Is there any example that I can go through to understand the concept?
I thought I had to use nn.Sequential() to add the previous model with the new layers to create a new network.
Thanks

You can use nn.Sequential to easily create new models, which use the layers in a sequential way.
Wrapping child modules from other models into an nn.Sequential container might work, but can also easily break, since e.g. all functional calls from the original forward would be missing and the order of the modules returned by model.children() defines the new nn.Sequential model.
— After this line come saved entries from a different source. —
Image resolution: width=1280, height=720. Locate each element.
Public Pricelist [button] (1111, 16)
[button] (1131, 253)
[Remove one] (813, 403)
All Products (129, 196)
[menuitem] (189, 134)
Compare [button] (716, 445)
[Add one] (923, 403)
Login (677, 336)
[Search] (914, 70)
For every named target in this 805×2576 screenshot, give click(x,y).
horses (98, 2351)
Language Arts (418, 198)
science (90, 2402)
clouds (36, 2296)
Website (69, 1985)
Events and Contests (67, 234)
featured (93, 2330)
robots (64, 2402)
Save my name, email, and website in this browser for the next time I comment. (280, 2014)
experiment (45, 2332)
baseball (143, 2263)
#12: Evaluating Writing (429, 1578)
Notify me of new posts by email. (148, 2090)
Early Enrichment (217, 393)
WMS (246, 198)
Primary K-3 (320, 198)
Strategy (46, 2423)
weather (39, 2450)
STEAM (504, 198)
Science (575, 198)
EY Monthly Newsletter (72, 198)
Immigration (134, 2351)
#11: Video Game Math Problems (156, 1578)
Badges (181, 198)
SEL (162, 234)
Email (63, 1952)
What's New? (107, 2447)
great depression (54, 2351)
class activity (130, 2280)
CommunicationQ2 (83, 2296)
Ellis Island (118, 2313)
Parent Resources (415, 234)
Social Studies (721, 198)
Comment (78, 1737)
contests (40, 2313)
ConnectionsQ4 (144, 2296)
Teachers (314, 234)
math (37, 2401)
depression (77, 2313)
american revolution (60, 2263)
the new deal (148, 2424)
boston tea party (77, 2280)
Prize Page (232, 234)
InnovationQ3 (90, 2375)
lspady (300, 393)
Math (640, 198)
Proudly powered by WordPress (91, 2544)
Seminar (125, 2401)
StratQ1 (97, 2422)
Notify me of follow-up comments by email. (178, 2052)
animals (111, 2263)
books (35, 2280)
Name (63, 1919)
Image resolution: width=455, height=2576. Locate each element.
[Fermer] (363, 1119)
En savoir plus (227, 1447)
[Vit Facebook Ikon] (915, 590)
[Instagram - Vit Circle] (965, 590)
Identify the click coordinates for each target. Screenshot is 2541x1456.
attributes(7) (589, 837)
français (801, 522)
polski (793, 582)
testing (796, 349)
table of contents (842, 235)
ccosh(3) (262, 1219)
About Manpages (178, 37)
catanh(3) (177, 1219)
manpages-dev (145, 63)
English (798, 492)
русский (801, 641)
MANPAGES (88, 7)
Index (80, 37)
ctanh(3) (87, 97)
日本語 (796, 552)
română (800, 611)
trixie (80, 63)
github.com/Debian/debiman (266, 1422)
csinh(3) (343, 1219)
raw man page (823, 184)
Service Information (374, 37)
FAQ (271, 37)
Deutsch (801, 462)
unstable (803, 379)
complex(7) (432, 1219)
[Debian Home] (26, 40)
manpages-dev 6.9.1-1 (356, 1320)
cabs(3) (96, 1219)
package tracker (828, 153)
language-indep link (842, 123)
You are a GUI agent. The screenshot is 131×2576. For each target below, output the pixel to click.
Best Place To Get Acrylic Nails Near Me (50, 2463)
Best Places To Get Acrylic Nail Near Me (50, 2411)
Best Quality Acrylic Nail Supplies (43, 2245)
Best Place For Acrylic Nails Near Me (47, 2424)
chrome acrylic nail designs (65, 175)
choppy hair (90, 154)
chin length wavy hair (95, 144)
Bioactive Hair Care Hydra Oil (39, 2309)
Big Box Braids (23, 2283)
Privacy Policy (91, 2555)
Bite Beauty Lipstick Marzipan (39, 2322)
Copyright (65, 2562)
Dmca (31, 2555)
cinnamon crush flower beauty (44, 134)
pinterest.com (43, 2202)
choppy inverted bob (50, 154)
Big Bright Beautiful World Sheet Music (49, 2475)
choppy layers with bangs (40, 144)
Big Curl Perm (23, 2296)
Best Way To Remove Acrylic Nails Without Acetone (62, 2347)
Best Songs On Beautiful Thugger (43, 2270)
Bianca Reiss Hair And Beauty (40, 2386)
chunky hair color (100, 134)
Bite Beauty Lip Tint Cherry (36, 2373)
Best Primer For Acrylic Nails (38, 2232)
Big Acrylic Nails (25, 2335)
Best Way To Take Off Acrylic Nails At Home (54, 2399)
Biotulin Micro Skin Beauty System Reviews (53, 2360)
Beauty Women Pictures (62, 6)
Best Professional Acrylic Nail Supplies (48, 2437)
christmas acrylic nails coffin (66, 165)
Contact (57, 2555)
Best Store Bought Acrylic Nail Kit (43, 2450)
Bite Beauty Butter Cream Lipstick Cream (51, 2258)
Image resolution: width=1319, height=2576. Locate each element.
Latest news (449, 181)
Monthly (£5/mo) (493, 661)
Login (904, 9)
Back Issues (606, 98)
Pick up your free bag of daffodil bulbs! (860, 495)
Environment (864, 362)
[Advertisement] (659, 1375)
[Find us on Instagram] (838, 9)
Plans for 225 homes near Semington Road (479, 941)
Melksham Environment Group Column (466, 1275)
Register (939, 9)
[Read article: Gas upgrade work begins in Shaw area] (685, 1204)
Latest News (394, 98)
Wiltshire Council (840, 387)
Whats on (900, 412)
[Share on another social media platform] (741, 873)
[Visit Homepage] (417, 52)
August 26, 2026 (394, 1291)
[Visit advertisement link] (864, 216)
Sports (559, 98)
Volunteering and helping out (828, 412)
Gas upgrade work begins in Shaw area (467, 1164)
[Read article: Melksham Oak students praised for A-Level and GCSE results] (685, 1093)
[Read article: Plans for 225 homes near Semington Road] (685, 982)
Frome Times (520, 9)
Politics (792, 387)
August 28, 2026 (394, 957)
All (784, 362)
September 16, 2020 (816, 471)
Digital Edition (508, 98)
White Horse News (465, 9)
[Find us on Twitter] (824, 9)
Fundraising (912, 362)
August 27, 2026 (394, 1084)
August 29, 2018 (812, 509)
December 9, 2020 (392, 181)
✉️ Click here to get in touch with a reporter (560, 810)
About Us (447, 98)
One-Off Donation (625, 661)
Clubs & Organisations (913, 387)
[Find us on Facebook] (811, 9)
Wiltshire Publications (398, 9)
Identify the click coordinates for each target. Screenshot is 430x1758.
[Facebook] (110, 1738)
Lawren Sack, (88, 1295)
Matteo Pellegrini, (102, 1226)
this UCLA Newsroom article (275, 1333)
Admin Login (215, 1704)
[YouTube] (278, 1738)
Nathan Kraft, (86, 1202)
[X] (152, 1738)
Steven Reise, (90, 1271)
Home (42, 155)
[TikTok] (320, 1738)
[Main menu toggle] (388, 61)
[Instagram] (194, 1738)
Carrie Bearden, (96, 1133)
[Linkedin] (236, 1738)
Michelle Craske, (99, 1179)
Here is a small code example to show the shortcomings of this approach:

# default setup
class MyModelA(nn.Module):
    def __init__(self):
        super(MyModelA, self).__init__()
        self.conv = nn.Conv2d(3, 6, 3, 1, 1)
        self.fc = nn.Linear(6*24*24, 10)
        
    def forward(self, x):
        x = self.conv(x)
        x = F.relu(x)
        x = x.view(x.size(0), -1)
        x = self.fc(x)
        return x

model = MyModelA()
x = torch.randn(2, 3, 24, 24)
out = model(x)

modelA_seq = nn.Sequential(*list(model.children()))
out_seq = modelA_seq(x) # F.relu and view is missing

# define all operations as modules
class MyModelB(nn.Module):
    def __init__(self):
        super(MyModelB, self).__init__()
        self.conv = nn.Conv2d(3, 6, 3, 1, 1)
        self.relu = nn.ReLU()
        self.flatten = nn.Flatten()
        self.fc = nn.Linear(6*24*24, 10)
        
    def forward(self, x):
        x = self.conv(x)
        x = self.relu(x)
        x = self.flatten(x)
        x = self.fc(x)
        return x

model = MyModelB()
x = torch.randn(2, 3, 24, 24)
out = model(x)

modelB_seq = nn.Sequential(*list(model.children()))
out_seq = modelB_seq(x) # works
print(torch.allclose(out, out_seq))

# change order
class MyModelC(nn.Module):
    def __init__(self):
        super(MyModelC, self).__init__()
        self.fc = nn.Linear(6*24*24, 10)
        self.flatten = nn.Flatten()
        self.relu = nn.ReLU()
        self.conv = nn.Conv2d(3, 6, 3, 1, 1)        
        
    def forward(self, x):
        x = self.conv(x)
        x = self.relu(x)
        x = self.flatten(x)
        x = self.fc(x)
        return x

model = MyModelC()
x = torch.randn(2, 3, 24, 24)
out = model(x)

modelC_seq = nn.Sequential(*list(model.children()))
print(modelC_seq) # wrong order!
out_seq = modelC_seq(x) # doesn't work, since model.children() returns the wrong order

I would thus create a new custom model, pass the pretrained one into it, add the new layers, and call them appropriately in the forward. Alternatively you can derive from the pretrained model as the base class and override the forward method.